Dirinya juga memperjelas bahwa Papua Nugini "saat ini tidak mengakui vaksin" untuk virus Cina dan tidak memiliki rencana untuk melakukannya kecuali vaksin tersebut disetujui oleh regulator kesehatan. Dia juga telah mengeluarkan keputusan yang melarang pengujian virus Corona, uji coba dan perawatan vaksin tanpa persetujuan di negara pulau itu.
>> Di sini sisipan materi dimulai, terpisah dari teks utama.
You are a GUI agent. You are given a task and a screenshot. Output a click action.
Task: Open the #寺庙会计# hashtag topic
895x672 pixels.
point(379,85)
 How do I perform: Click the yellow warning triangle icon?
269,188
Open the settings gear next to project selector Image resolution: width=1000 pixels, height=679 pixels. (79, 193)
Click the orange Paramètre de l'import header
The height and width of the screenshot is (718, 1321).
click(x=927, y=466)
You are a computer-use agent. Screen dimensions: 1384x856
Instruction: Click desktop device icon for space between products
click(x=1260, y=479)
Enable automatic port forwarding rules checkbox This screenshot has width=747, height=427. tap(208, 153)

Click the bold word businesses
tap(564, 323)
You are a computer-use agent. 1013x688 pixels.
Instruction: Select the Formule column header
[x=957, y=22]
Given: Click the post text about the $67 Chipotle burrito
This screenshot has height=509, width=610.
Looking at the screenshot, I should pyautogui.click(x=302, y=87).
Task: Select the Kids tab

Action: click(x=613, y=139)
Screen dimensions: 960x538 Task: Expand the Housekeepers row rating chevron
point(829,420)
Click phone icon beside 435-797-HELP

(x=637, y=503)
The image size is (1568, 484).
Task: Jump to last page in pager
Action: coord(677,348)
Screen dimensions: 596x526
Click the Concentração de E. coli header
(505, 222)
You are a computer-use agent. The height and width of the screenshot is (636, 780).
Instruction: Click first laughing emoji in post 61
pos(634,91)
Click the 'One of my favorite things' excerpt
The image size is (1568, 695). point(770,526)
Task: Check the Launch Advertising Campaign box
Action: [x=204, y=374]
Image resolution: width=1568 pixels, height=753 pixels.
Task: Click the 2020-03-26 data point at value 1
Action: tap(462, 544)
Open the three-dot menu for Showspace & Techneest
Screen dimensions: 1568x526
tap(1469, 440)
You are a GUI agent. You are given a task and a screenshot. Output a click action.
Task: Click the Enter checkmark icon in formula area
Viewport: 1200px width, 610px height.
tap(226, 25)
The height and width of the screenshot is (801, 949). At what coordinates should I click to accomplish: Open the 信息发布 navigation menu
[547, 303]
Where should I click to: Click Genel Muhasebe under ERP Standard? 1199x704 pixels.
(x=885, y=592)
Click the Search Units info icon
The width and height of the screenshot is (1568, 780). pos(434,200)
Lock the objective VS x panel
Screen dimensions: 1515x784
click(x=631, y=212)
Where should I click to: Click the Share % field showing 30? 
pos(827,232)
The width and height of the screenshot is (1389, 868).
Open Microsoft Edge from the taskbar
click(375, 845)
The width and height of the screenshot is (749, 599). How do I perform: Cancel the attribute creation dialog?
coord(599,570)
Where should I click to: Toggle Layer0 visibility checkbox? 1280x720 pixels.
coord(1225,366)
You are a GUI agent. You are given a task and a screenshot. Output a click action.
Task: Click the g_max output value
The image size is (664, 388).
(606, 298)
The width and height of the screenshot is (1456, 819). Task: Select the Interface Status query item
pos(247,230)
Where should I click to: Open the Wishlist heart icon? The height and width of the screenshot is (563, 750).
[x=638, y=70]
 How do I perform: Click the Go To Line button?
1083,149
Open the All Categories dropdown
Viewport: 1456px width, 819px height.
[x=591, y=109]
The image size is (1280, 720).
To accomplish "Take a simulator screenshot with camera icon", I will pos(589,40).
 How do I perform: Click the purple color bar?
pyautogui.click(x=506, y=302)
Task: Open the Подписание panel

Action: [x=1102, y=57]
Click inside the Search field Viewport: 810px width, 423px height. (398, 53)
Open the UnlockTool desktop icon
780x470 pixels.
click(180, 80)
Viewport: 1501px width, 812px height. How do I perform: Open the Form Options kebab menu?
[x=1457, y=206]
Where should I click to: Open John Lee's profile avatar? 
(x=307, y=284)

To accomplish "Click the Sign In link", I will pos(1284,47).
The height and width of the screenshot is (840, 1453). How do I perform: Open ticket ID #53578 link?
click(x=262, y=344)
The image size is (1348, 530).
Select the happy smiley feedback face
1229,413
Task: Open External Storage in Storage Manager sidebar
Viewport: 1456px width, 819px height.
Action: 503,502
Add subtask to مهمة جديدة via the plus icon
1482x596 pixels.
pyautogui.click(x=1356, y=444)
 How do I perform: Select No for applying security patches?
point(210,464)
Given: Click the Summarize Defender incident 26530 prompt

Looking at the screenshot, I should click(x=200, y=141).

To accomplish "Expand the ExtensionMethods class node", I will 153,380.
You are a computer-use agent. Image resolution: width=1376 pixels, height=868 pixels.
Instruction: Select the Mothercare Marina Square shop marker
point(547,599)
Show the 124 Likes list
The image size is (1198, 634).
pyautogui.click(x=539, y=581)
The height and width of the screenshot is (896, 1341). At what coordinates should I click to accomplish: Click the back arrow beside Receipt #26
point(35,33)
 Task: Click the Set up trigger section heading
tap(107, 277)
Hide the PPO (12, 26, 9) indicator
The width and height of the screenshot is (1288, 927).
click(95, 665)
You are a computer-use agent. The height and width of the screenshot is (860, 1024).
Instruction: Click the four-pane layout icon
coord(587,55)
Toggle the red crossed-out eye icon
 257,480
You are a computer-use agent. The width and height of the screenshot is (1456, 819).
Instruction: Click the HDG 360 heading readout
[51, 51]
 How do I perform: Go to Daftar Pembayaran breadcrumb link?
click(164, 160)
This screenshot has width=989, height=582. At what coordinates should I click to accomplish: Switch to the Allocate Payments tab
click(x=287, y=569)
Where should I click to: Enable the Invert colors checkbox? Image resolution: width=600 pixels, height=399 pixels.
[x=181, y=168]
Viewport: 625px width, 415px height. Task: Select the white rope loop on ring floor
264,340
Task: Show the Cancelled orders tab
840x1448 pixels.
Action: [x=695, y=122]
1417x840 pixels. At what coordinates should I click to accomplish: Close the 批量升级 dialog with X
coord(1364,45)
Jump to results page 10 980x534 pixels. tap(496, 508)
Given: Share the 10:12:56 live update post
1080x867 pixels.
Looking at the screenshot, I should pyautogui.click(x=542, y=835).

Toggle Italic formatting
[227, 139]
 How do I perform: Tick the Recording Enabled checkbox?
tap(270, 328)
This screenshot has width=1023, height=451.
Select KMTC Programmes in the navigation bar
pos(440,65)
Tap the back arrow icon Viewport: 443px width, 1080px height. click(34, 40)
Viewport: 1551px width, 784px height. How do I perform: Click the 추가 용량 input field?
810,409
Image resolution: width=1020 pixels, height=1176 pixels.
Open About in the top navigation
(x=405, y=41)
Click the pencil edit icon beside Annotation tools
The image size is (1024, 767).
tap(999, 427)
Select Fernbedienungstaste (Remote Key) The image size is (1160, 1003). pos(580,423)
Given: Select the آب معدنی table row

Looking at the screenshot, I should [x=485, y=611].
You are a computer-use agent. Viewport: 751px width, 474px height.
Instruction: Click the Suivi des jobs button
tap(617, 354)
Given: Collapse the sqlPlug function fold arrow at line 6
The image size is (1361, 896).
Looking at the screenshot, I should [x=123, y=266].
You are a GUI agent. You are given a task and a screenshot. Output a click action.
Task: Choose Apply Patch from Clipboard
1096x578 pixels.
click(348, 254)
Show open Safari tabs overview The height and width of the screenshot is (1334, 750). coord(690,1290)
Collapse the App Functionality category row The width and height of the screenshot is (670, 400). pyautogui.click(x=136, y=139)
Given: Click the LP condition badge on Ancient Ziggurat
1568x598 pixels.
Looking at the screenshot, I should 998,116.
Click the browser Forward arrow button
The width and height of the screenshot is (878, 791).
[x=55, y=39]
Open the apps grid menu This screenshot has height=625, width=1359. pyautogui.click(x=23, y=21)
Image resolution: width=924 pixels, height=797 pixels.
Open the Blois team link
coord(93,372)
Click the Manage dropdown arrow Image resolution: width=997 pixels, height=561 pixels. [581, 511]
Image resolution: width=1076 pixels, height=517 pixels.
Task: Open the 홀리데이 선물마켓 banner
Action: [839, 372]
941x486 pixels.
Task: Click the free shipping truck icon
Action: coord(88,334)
Di Papua Nugini, ada kekhawatiran yang berkembang bahwa sebagian staf NiCo Ramu mungkin telah melewati prosedur karantina saat kembali dari Cina, atau bahwa vaksin diberikan secara ilegal di Papua Nugini atau bahwa warga Papua Nugini sedang menjalani pengujian vaksin.
Sementara itu, Duta Besar Cina untuk Papua Nugini bertindak seperti pejuang serigala lainnya dari Negara Komunis yang tak peduli dan tidak bertanggung jawab.
Mengutip media tersebut, sentimen anti-Cina sedang meningkat di Papua Nugini karena diplomasi perangkap utang Cina dan kontroversi vaksin Cina terbaru mungkin benar-benar terbukti menjadi pukulan terakhir.
Tampaknya Cina berencana untuk menjadikan negara itu sebagai arena bermain untuk menguji kemanjuran produk vaksin di bawah standar. Saat dunia mencoba berperang keluar dari Pandemi, Cina sedang mencoba membuat yang baru.